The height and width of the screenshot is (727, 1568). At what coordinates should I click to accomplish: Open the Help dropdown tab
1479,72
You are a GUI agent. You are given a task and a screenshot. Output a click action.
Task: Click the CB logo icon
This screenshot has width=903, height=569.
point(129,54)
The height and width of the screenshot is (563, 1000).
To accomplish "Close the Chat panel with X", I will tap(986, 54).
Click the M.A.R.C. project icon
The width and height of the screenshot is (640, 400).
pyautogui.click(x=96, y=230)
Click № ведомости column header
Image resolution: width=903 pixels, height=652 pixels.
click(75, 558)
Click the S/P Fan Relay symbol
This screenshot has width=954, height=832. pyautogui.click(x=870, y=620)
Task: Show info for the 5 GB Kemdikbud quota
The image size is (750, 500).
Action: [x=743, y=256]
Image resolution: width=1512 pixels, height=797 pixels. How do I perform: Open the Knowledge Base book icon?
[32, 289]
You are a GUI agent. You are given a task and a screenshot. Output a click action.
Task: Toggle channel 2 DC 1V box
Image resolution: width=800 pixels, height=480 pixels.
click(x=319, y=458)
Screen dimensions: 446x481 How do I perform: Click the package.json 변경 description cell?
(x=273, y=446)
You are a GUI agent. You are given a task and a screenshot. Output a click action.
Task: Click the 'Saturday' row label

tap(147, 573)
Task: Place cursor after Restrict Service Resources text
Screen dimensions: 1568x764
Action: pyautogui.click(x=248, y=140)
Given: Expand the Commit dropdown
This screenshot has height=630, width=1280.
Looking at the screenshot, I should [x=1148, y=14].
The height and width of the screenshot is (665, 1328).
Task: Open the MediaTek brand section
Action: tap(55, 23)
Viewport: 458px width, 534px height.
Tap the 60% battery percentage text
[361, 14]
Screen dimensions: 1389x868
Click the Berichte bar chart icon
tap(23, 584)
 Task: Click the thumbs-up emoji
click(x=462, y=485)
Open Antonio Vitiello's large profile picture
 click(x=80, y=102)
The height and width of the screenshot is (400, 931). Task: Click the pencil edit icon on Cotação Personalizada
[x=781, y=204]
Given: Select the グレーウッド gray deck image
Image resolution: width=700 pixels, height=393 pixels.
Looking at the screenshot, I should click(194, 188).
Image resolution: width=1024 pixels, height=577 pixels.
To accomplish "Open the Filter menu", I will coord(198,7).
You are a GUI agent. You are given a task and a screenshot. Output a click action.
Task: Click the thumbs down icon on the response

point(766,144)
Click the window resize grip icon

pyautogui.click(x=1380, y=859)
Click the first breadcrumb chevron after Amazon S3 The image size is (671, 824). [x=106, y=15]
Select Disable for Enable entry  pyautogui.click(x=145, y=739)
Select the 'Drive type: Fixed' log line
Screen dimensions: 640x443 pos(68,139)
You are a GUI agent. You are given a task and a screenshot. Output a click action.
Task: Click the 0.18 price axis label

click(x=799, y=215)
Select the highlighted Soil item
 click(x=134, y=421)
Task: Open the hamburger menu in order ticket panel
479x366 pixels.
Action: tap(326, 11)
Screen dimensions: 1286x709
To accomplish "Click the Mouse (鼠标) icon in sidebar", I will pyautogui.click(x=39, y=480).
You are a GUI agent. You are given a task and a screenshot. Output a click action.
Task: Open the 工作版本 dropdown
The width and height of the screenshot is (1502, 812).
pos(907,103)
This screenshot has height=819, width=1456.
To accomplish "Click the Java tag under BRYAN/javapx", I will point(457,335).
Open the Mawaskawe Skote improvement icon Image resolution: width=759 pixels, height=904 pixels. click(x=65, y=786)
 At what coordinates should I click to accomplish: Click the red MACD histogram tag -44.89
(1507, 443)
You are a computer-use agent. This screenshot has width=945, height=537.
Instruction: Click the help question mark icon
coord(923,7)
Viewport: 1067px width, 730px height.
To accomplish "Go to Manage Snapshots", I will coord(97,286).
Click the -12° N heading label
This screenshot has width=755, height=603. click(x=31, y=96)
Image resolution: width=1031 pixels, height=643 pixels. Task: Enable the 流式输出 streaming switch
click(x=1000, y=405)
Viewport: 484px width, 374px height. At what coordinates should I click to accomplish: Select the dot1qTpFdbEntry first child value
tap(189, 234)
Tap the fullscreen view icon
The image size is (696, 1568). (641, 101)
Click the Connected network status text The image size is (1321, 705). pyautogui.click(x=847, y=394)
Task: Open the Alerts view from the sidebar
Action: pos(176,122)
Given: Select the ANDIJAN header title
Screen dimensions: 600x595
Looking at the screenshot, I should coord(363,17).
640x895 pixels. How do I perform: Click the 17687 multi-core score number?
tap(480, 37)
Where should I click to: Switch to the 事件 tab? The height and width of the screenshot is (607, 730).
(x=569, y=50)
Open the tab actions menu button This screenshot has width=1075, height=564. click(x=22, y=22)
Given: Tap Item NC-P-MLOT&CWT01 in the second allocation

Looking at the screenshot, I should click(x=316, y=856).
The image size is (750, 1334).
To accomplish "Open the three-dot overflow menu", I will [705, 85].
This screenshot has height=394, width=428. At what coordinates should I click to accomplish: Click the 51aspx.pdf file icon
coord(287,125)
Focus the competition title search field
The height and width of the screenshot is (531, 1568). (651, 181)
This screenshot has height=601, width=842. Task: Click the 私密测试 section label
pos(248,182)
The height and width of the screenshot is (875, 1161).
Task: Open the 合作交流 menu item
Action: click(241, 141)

——————

## What is needed
Please transcribe the entries above exactly as written.

## Response below
The height and width of the screenshot is (727, 1568). At what coordinates should I click to accomplish: Open the Help dropdown tab
1479,72
You are a GUI agent. You are given a task and a screenshot. Output a click action.
Task: Click the CB logo icon
This screenshot has width=903, height=569.
point(129,54)
The height and width of the screenshot is (563, 1000).
To accomplish "Close the Chat panel with X", I will tap(986, 54).
Click the M.A.R.C. project icon
The width and height of the screenshot is (640, 400).
pyautogui.click(x=96, y=230)
Click № ведомости column header
Image resolution: width=903 pixels, height=652 pixels.
click(75, 558)
Click the S/P Fan Relay symbol
This screenshot has width=954, height=832. pyautogui.click(x=870, y=620)
Task: Show info for the 5 GB Kemdikbud quota
The image size is (750, 500).
Action: [x=743, y=256]
Image resolution: width=1512 pixels, height=797 pixels. How do I perform: Open the Knowledge Base book icon?
[32, 289]
You are a GUI agent. You are given a task and a screenshot. Output a click action.
Task: Toggle channel 2 DC 1V box
Image resolution: width=800 pixels, height=480 pixels.
click(x=319, y=458)
Screen dimensions: 446x481 How do I perform: Click the package.json 변경 description cell?
(x=273, y=446)
You are a GUI agent. You are given a task and a screenshot. Output a click action.
Task: Click the 'Saturday' row label

tap(147, 573)
Task: Place cursor after Restrict Service Resources text
Screen dimensions: 1568x764
Action: pyautogui.click(x=248, y=140)
Given: Expand the Commit dropdown
This screenshot has height=630, width=1280.
Looking at the screenshot, I should [x=1148, y=14].
The height and width of the screenshot is (665, 1328).
Task: Open the MediaTek brand section
Action: tap(55, 23)
Viewport: 458px width, 534px height.
Tap the 60% battery percentage text
[361, 14]
Screen dimensions: 1389x868
Click the Berichte bar chart icon
tap(23, 584)
 Task: Click the thumbs-up emoji
click(x=462, y=485)
Open Antonio Vitiello's large profile picture
 click(x=80, y=102)
The height and width of the screenshot is (400, 931). Task: Click the pencil edit icon on Cotação Personalizada
[x=781, y=204]
Given: Select the グレーウッド gray deck image
Image resolution: width=700 pixels, height=393 pixels.
Looking at the screenshot, I should click(194, 188).
Image resolution: width=1024 pixels, height=577 pixels.
To accomplish "Open the Filter menu", I will coord(198,7).
You are a GUI agent. You are given a task and a screenshot. Output a click action.
Task: Click the thumbs down icon on the response

point(766,144)
Click the window resize grip icon

pyautogui.click(x=1380, y=859)
Click the first breadcrumb chevron after Amazon S3 The image size is (671, 824). [x=106, y=15]
Select Disable for Enable entry  pyautogui.click(x=145, y=739)
Select the 'Drive type: Fixed' log line
Screen dimensions: 640x443 pos(68,139)
You are a GUI agent. You are given a task and a screenshot. Output a click action.
Task: Click the 0.18 price axis label

click(x=799, y=215)
Select the highlighted Soil item
 click(x=134, y=421)
Task: Open the hamburger menu in order ticket panel
479x366 pixels.
Action: tap(326, 11)
Screen dimensions: 1286x709
To accomplish "Click the Mouse (鼠标) icon in sidebar", I will pyautogui.click(x=39, y=480).
You are a GUI agent. You are given a task and a screenshot. Output a click action.
Task: Open the 工作版本 dropdown
The width and height of the screenshot is (1502, 812).
pos(907,103)
This screenshot has height=819, width=1456.
To accomplish "Click the Java tag under BRYAN/javapx", I will point(457,335).
Open the Mawaskawe Skote improvement icon Image resolution: width=759 pixels, height=904 pixels. click(x=65, y=786)
 At what coordinates should I click to accomplish: Click the red MACD histogram tag -44.89
(1507, 443)
You are a computer-use agent. This screenshot has width=945, height=537.
Instruction: Click the help question mark icon
coord(923,7)
Viewport: 1067px width, 730px height.
To accomplish "Go to Manage Snapshots", I will coord(97,286).
Click the -12° N heading label
This screenshot has width=755, height=603. click(x=31, y=96)
Image resolution: width=1031 pixels, height=643 pixels. Task: Enable the 流式输出 streaming switch
click(x=1000, y=405)
Viewport: 484px width, 374px height. At what coordinates should I click to accomplish: Select the dot1qTpFdbEntry first child value
tap(189, 234)
Tap the fullscreen view icon
The image size is (696, 1568). (641, 101)
Click the Connected network status text The image size is (1321, 705). pyautogui.click(x=847, y=394)
Task: Open the Alerts view from the sidebar
Action: pos(176,122)
Given: Select the ANDIJAN header title
Screen dimensions: 600x595
Looking at the screenshot, I should coord(363,17).
640x895 pixels. How do I perform: Click the 17687 multi-core score number?
tap(480, 37)
Where should I click to: Switch to the 事件 tab? The height and width of the screenshot is (607, 730).
(x=569, y=50)
Open the tab actions menu button This screenshot has width=1075, height=564. click(x=22, y=22)
Given: Tap Item NC-P-MLOT&CWT01 in the second allocation

Looking at the screenshot, I should click(x=316, y=856).
The image size is (750, 1334).
To accomplish "Open the three-dot overflow menu", I will [705, 85].
This screenshot has height=394, width=428. At what coordinates should I click to accomplish: Click the 51aspx.pdf file icon
coord(287,125)
Focus the competition title search field
The height and width of the screenshot is (531, 1568). (651, 181)
This screenshot has height=601, width=842. Task: Click the 私密测试 section label
pos(248,182)
The height and width of the screenshot is (875, 1161).
Task: Open the 合作交流 menu item
Action: click(241, 141)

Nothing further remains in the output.